▶ DESCRIPTION OF THE TASK:
From the records below, output exactly the lines starting at the line with "This screenshot has" and ending at the line with "The height and width of the screenshot is (600, 600).", both of them included, but no pictures.

── THE INPUT

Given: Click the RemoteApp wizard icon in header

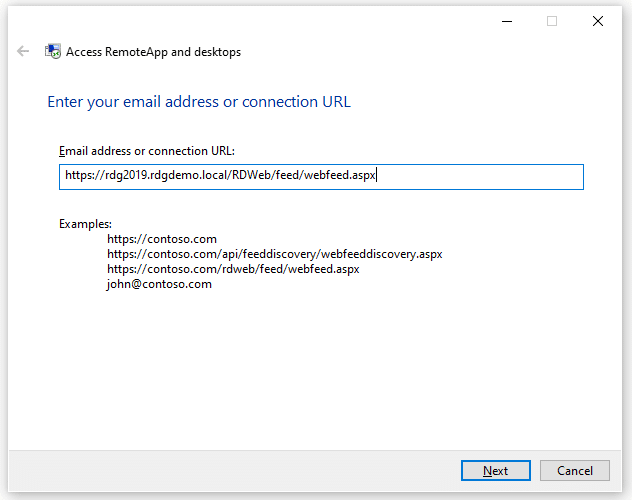Looking at the screenshot, I should [53, 51].
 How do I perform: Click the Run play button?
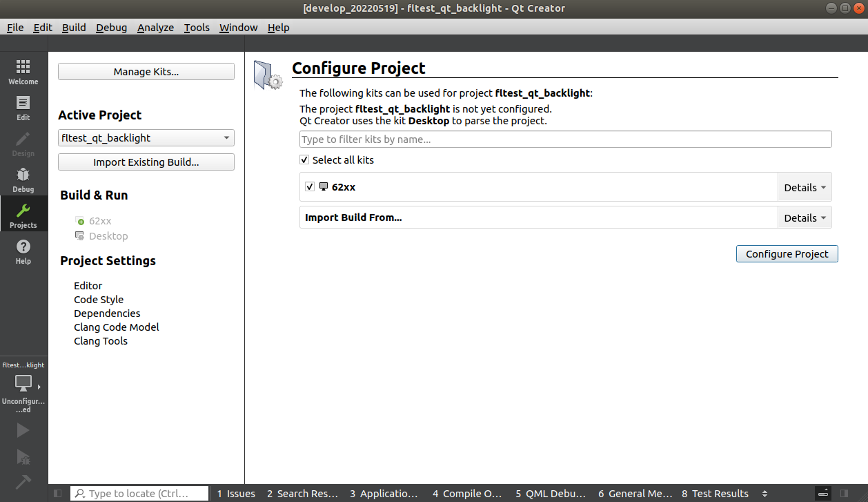(23, 430)
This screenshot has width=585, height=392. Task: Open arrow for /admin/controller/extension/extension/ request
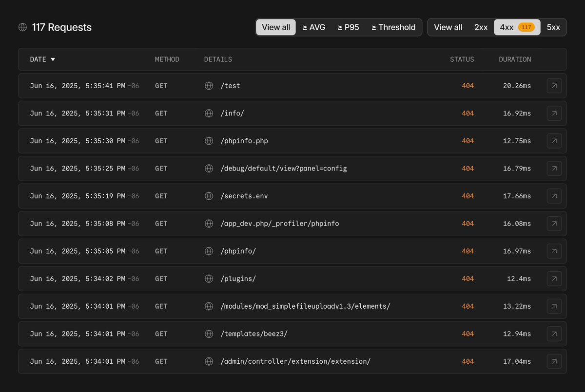coord(554,361)
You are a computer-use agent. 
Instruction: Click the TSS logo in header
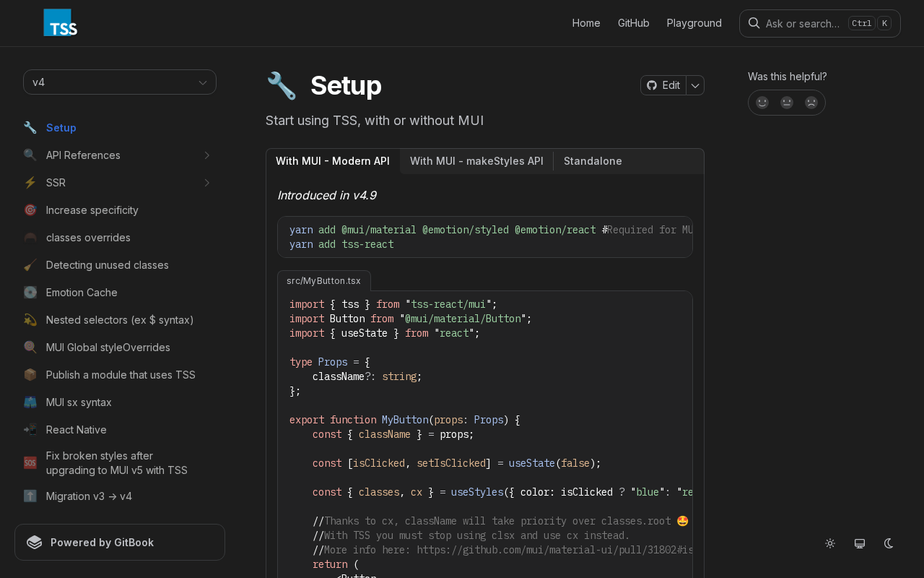pyautogui.click(x=60, y=22)
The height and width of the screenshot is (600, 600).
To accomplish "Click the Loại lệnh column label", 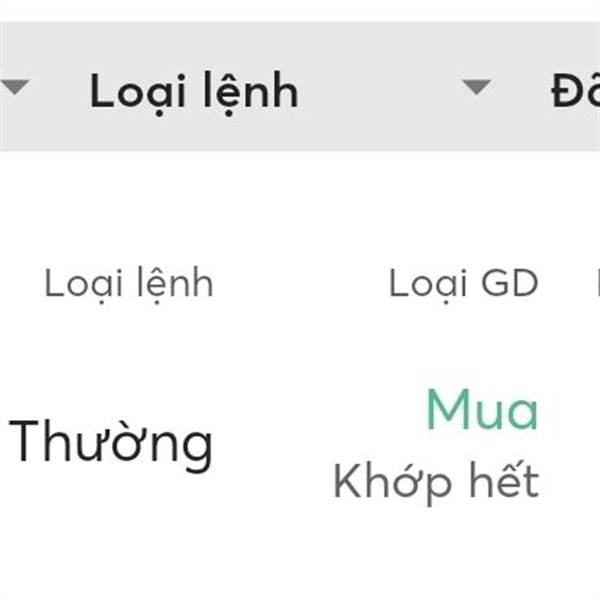I will coord(129,284).
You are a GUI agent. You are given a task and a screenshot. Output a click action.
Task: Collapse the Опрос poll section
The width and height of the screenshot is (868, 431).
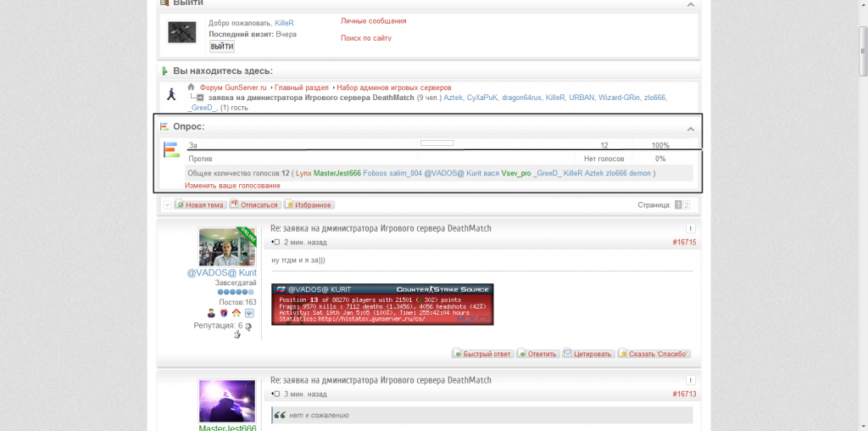(x=690, y=128)
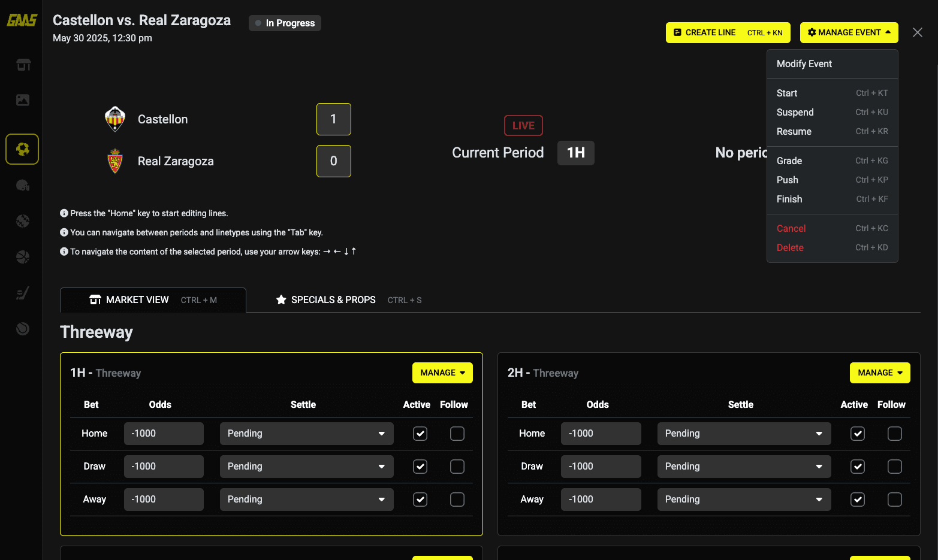Collapse the Manage Event button menu
The height and width of the screenshot is (560, 938).
click(x=849, y=32)
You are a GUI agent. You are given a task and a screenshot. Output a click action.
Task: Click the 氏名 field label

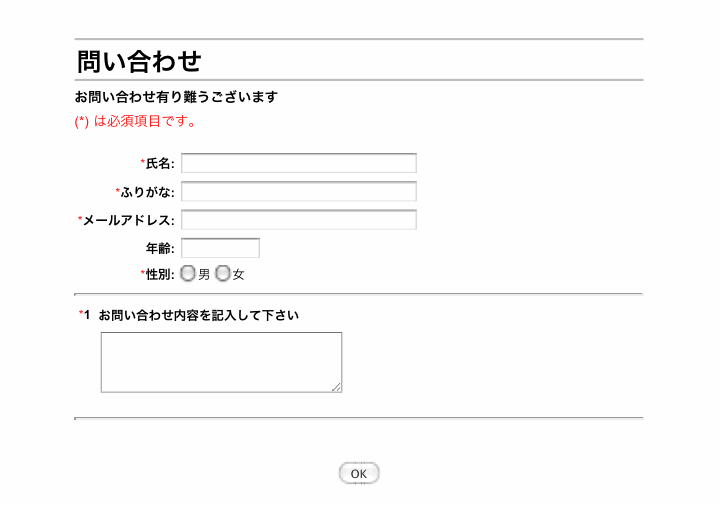[160, 163]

────

▶ RESULT OF THE EXERCISE:
This screenshot has width=585, height=392. Task: Open arrow for /admin/controller/extension/extension/ request
coord(554,361)
You are a computer-use agent. 
Instruction: Click the TSS logo in header
pyautogui.click(x=60, y=22)
The height and width of the screenshot is (600, 600).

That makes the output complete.